In your critical assessment, what were some of the messages translated to the audience there? Are these related to the Africa’s political culture, traditions and history?
Abdurahman: FESPACO celebrates African cinema and tells African stories through the eyes of Africans. This was very clear at this year’s festival as well. This year’s theme was “African Cinema and Culture of Peace.”
Before the festival, there was much tension because of the conflict going on in the northern part of Burkina Faso. Some people feared that it might not even be held at all. Playing on this fear, according to a few Burkinabe I spoke to, the French threatened not to protect the festival if they did not get their way.
French troops did, in fact, depart a few days before the opening of the festival. Fortunately, the Burkinabe were able to provide their own protection. The festival and all associated music and cultural celebrations concluded without a hitch.
What place was the film “Cuba in Africa” in the festival?
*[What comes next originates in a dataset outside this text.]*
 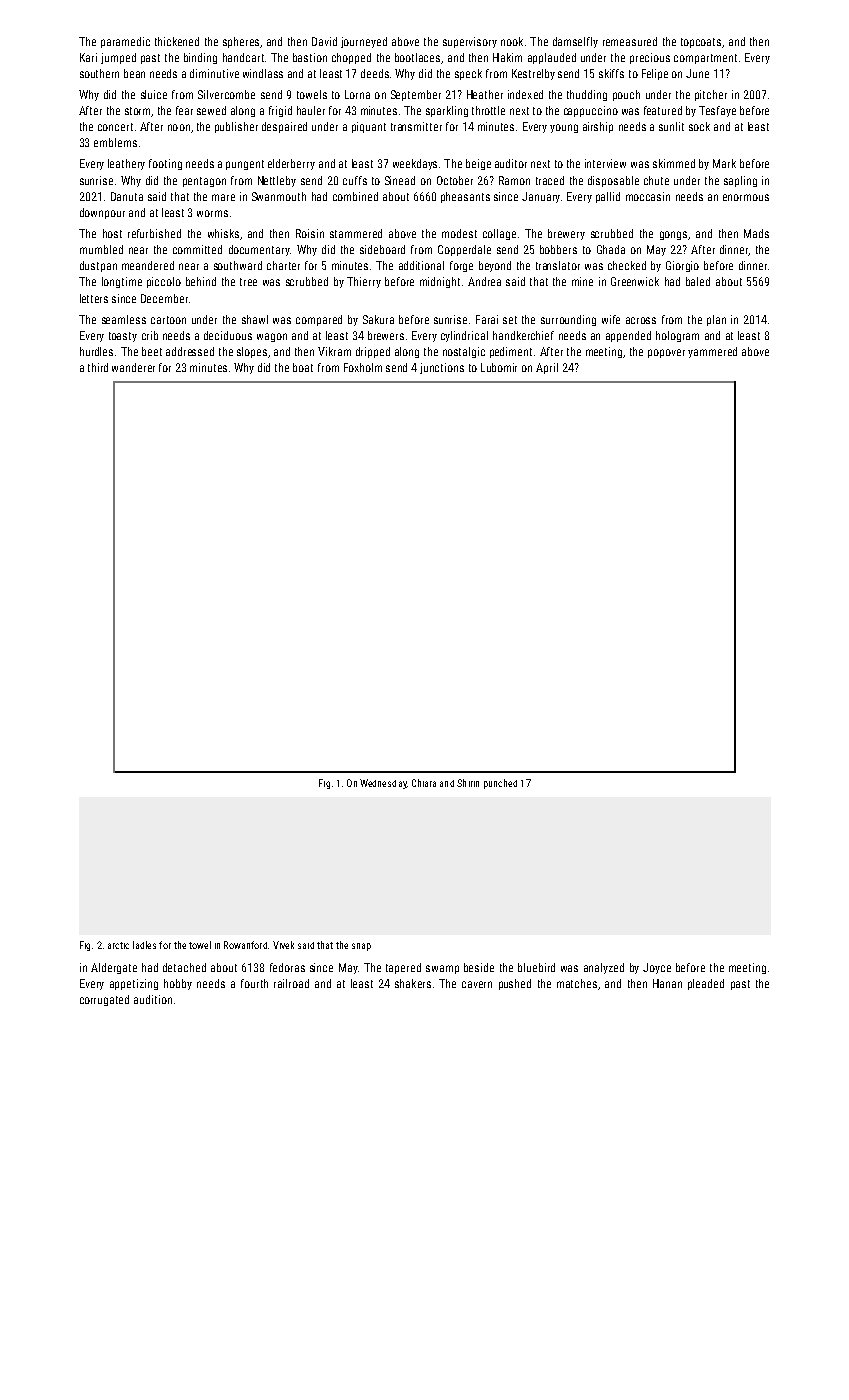 I want to click on remeasured, so click(x=630, y=41).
What other films have similar themes to this film during the demonstration (show) in Burkina Faso?
Abdurahman: My film, Cuba in Africa, was an official selection in the short documentary category. Cuba was the only country in history that came to Africa’s aid without expecting anything in return. An Island nation of roughly 8 million people at the time, sent over 400,000 people – military as well as civilians – to help Africans in their fight for freedom.
This was unprecedented. I am honored to report that we won the much-coveted Thomas Sankara Prize. You can watch a two-minutes trailer for Cuba in Africa at http://www.cubainafrica.com
How was the final conclusion, in spite of the challenges and setbacks, of the festival?
Abdurahman: The best films won trophies and monetary awards in their respective categories. The mood was celebratory. FESPACO is a truly African institution with its own warm, unique characteristics.